"open themselves to have more developers supporting theirs?" -- Thats exactly what is missing from Google/Microsoft.
Apple is already supporting Swift on other platforms, however, developer experience is not as good as on macOS and I don't think that can/will be solved by Apple.
It is exactly where other players missing out, by making their dev experience as good or better, they could help developers write apps for their platforms.
> Apple is already supporting Swift on other platforms, however, developer experience is not as good as on macOS and I don't think that can/will be solved by Apple
Yes it can. It's just Apple can't be bothered - most of the work to do that doesn't benefit Apple - it does benefit the Swift ecosystem and community of devs, but not Apple - the venn diagram of Apple vs the Swift dev community overlaps but doesn't completely close.
Swift came out in 2014 - Windows support for the compiler came out in 2020. That's it. They haven't bothered to upgrade the tooling support in VSCode or any other app because most VSCode users aren't Apple devs. The ball is literally in Apple's court - no one elses.
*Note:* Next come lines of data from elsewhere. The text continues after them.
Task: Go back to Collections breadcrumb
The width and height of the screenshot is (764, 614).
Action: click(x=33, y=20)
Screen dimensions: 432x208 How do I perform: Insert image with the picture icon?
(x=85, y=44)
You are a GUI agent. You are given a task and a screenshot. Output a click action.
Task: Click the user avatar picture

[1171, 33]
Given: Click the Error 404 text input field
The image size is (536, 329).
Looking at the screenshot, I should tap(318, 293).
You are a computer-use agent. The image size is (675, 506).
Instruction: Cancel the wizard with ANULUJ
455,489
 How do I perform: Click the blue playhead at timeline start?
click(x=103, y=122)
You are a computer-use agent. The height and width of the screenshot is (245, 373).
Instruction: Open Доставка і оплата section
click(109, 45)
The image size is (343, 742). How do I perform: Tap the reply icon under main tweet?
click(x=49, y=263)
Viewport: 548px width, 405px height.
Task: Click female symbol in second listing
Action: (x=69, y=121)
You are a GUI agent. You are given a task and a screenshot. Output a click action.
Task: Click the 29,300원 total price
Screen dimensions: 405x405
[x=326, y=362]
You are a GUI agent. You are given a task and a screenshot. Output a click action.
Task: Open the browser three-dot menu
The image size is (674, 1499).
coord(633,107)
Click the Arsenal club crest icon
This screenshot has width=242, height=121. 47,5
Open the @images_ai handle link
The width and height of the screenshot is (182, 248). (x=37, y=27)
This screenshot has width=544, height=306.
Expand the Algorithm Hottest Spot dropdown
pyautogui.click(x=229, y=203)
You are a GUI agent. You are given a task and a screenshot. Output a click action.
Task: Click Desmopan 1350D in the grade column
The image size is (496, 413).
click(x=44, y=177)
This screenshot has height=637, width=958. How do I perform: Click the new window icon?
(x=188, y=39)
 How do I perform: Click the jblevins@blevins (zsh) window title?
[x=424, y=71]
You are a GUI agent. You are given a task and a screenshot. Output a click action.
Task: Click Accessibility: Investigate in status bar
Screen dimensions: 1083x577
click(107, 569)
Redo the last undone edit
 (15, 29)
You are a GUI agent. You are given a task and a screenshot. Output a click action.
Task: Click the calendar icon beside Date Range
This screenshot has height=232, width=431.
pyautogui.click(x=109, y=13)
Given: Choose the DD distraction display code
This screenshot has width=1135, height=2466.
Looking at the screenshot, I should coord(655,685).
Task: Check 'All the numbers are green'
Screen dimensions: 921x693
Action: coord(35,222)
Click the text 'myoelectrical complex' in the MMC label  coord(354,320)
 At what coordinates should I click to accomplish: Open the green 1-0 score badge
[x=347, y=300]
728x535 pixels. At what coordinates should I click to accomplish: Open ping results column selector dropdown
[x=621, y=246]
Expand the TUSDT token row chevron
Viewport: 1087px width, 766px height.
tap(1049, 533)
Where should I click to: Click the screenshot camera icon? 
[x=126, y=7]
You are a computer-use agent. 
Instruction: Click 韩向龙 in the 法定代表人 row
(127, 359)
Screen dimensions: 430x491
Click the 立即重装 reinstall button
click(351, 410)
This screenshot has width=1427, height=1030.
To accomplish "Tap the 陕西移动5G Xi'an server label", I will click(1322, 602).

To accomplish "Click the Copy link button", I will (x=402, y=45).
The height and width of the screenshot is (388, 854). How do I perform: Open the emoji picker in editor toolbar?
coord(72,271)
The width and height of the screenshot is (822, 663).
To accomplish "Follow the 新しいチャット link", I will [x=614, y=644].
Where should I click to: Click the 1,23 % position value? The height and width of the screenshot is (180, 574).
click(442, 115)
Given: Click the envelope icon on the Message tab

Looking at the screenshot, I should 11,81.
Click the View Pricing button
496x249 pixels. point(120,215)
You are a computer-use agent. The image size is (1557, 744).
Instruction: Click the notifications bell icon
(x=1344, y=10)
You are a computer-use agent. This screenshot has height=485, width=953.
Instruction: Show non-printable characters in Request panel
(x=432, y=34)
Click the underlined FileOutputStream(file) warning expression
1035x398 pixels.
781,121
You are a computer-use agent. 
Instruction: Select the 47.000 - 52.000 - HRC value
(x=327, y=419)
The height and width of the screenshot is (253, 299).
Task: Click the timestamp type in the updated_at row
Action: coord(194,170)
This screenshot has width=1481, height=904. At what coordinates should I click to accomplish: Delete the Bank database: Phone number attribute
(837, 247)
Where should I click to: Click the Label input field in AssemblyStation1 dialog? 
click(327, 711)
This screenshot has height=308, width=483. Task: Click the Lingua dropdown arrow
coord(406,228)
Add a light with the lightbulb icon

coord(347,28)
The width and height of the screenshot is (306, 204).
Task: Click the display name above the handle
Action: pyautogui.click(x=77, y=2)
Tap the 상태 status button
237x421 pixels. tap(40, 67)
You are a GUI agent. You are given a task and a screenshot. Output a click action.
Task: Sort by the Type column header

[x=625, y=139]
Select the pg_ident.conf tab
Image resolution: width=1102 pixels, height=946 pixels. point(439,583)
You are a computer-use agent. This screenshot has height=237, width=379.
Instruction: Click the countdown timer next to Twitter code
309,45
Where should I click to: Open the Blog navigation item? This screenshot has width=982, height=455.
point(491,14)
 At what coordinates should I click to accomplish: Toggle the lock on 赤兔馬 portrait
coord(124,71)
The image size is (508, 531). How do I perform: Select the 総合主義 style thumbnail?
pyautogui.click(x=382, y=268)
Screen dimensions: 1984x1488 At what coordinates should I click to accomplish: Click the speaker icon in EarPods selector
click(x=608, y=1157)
.net and kotlin work on Mac. Why would MS or Google subjugate themselves to an ecosystem driven by Apple?
Plus, honestly, moving from swift to kotlin or even dotnet is marginal. The problem is getting into the qwirks of the underlying frameworks like swiftui, the ios sdk, the android sdk, and the conventions of these platforms. Language itself is relatively marginal in that. So really I don't see the value in what you're claiming.